Engerlingen

Op zandgronden ervaren veehouders en akkerbouwers de laatste jaren meer problemen met engerlingen in grasland en aardappelpercelen. Deze larven van de meikevers en rozenkevers (bladsprietkevers) vreten in gras aan de graswortels, wat plekken met verwelkend gras oplevert.

De kale plekken veronkruiden, wat ten koste gaat van de kwaliteit van zowel de zode als het gras. In de teelt van aardappelen vreten engerlingen aan de knollen. Dit levert beschadigde knollen op en verlaagt opbrengst.

Chemische bestrijding niet mogelijk

In zowel grasland en aardappelen zijn geen insecticiden tegen engerlingen toegelaten. Inzet van insecticiden tegen engerlingen lijkt ook niet direct de oplossing van het probleem. Enerzijds zijn de engerlingen op het moment van vraat slecht bereikbaar voor insecticiden en daardoor minder kwetsbaar. Preventief zijn insecticiden effectiever, maar de noodzaak kan dan echter nog niet duidelijk worden vastgesteld.
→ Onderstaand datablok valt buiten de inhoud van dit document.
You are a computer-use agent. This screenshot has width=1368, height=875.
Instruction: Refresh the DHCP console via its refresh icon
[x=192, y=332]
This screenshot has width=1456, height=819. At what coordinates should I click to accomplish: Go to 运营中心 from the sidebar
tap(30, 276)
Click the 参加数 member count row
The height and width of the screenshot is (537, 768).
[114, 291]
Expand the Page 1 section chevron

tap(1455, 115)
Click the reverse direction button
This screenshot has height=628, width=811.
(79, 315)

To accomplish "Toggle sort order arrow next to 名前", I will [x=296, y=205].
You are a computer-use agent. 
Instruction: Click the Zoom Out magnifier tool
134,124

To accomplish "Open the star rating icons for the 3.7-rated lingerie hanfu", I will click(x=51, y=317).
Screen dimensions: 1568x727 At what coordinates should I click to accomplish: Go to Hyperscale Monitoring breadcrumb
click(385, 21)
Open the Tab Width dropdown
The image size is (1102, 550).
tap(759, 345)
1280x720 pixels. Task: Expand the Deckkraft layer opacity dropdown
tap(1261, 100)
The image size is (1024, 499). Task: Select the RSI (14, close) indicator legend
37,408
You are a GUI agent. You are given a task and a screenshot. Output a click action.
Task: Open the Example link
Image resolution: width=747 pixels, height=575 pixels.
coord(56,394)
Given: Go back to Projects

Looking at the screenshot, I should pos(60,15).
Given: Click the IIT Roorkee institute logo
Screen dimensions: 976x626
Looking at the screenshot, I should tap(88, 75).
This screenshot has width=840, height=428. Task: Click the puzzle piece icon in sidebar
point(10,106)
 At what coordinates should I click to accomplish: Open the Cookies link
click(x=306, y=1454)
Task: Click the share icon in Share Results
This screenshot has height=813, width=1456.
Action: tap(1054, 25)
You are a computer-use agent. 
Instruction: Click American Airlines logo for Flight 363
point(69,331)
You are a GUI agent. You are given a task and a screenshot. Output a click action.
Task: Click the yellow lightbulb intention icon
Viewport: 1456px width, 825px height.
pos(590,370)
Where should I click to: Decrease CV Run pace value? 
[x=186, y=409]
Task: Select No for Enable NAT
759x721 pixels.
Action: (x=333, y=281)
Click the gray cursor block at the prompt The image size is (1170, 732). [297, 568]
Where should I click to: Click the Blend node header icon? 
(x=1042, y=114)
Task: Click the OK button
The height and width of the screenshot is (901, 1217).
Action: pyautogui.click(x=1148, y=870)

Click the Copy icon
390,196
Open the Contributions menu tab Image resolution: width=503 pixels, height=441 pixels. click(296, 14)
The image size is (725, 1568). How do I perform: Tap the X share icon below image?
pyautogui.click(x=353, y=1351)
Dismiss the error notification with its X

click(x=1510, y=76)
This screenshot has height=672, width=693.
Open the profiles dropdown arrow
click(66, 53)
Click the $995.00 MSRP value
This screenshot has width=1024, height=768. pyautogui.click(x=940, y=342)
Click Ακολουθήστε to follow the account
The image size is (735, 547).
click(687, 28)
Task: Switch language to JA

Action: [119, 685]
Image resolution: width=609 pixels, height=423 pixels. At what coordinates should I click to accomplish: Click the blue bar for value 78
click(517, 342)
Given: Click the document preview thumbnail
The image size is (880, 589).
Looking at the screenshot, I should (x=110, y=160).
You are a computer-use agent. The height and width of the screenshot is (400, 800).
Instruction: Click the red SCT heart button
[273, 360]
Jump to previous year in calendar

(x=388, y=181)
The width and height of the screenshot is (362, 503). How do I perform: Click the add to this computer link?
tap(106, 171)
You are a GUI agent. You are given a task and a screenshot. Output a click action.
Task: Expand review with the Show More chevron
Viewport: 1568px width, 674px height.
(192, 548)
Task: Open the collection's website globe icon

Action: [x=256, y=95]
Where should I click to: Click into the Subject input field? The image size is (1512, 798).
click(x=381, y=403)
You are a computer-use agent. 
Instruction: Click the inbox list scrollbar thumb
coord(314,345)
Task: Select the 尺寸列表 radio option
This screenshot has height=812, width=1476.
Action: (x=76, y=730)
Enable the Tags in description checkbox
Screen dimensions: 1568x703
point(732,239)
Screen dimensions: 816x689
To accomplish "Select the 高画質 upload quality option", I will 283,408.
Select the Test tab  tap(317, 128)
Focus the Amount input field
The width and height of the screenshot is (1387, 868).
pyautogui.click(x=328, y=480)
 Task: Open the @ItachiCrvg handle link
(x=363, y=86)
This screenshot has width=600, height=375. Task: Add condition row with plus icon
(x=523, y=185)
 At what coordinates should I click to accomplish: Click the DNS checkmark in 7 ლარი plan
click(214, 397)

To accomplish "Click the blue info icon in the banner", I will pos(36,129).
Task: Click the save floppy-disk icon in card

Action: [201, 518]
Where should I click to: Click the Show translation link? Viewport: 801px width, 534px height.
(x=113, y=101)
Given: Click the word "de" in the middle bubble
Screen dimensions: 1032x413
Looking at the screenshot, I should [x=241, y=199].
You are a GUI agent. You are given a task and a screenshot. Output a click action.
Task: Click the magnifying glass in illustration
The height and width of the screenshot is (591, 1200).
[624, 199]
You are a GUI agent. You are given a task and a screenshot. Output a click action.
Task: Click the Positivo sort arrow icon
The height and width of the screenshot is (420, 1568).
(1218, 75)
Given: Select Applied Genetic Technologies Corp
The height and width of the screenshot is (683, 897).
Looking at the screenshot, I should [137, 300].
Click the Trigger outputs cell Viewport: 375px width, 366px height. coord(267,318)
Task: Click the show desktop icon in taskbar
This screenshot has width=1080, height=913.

Uit recent onderzoek blijkt dat bepaalde cultuurmaatregelen engerlingen afdoden. Uit een deskundigendag bleek dat goed beheerd grasland minder gevoelig is voor schade door engerlingen.

De Engerlingen familie

Engerlingen is een verzamelnaam voor larven van bladsprietkevers. De larven van veel van deze soorten hebben als overeenkomst dat ze ondergrondse plantendelen aanvreten waardoor planten afsterven. Schade door engerlingen kan in allerlei gewassen voorkomen, omdat engerlingen in het algemeen polyfaag zijn; dit wil zeggen dat ze weinig kieskeurig zijn in het voedselmenu. Bekend is schade aan 1- en 2-jarige (fruit)boompjes, vaste planten (zoals pioenrozen), akkerbouw- en vollegrondsgroentegewassen en – in Nederland – vooral aan gras, van golfbanen tot graslandpercelen.